Plus: A better way to rate hospital care, and more management news



The National Conference of State Legislatures has taken a good look at the legislative agendas of the states and come up with a list of 12 items that are likely to be important topics in 2012. Managers are doubtless familiar with many of these items. But if any aren't on your work list now, and they apply in some way to your job, watch out — they're coming. The 12, which were presented by NCSL in no special order, are: federal deficit reductions and their effect on states; budgets; jobs and state economies; pensions, Medicaid, elections, health reform, criminal justice, education, transportation funding, the environment and natural gas.

As it happens, the list of issues overlaps with Governing's own Issues to Watch for 2012: fracking, voter ID, immigration, transportation funding, taxation, health exchanges, K-12 reform, job creation and pension reform.




A straw in the wind? Many taxpayer-funded services are only available to the people who are actually paying the taxes. You'd hardly expect sanitation workers to pick up the trash one or two towns over, right? But there are also some amenities, like public parks, many local roads and libraries that are free to outsiders. With an ongoing crunch in cities, might that change?

Consider the Jefferson-Madison Regional Library in Charlottesville, Va. According to the Daily Progress there, the need for more revenue has encouraged leaders to strongly consider charging subscription fees to people from localities outside the libraries' jurisdiction. Some in the area worry that if this takes place, other neighboring counties might follow suit, leaving residents worse off in exchange for what the Daily Progress describes as a relatively small revenue booster.

A cost-benefit analysis of the proposal has been strongly recommended. We'll keep tabs. When and if such a study is done, we'll keep you posted.

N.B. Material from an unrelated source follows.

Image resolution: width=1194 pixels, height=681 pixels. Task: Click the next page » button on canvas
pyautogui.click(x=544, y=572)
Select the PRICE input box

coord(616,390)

Another user-fee note: We were surprised to discover in a report by the Office of Program Policy Analysis and Government Accountability (OPPAGA) in Florida that "12 states allow and 1 state mandates districts to charge parents fees to transport their children to and from school."




Measuring performance is an endlessly complex endeavor. Consider the widespread use of deaths as a measure of hospital quality. Sure, it makes sense at first blush. It's pretty easy to count deaths, and they certainly don't seem like the kind of thing that hospitals are aiming for. But wait.

According to a recent piece in the Annals of Internal Medicine, a study out of the Yale School of Medicine suggests that limiting the death count to instances where a patient dies while still in the hospital ensures misleading data. Instead, the researchers find, hospitals might be far better off looking at rates of patients who die within 30 days, even if they've been discharged weeks prior.

For example, according to the article, one-third to one-half of mortalities from heart attacks, heart failures and pneumonia don't occur until after people leave hospital settings. That means, potentially, that hospitals inclined to release people more quickly may look better in terms of death rates, but not actually be superior.




Calling Noah Webster. It's easy to assume that we're all speaking the same language, and that a word in one agency means the same thing in the agency next door. But that's not necessarily true. Consider homelessness. A recent report by the U.S. Government Accountability Office points out a variety of differences in the way the word "homelessness" is used. According to the GAO, for example, "The definitions [of homelessness] range from people living in emergency or transitional shelters or on the street to those living with others because of economic hardship or living in motels or campgrounds because they lack other adequate alternative accommodations."

The lesson here: Before you assume that any comparison is valid, make sure the terms are being used consistently.




"In government, as in life, you can never solve a problem if you refuse to acknowledge it."
— New York Gov. Andrew Cuomo in his 2012 State of the State address




Shortly before the New Year, we asked B&G readers for their thoughts about performance evaluations in the public sector. We received a number of particularly thoughtful responses — some defending their use, others objecting to them. We've pulled together a sampling of some of the most thought-provoking responses.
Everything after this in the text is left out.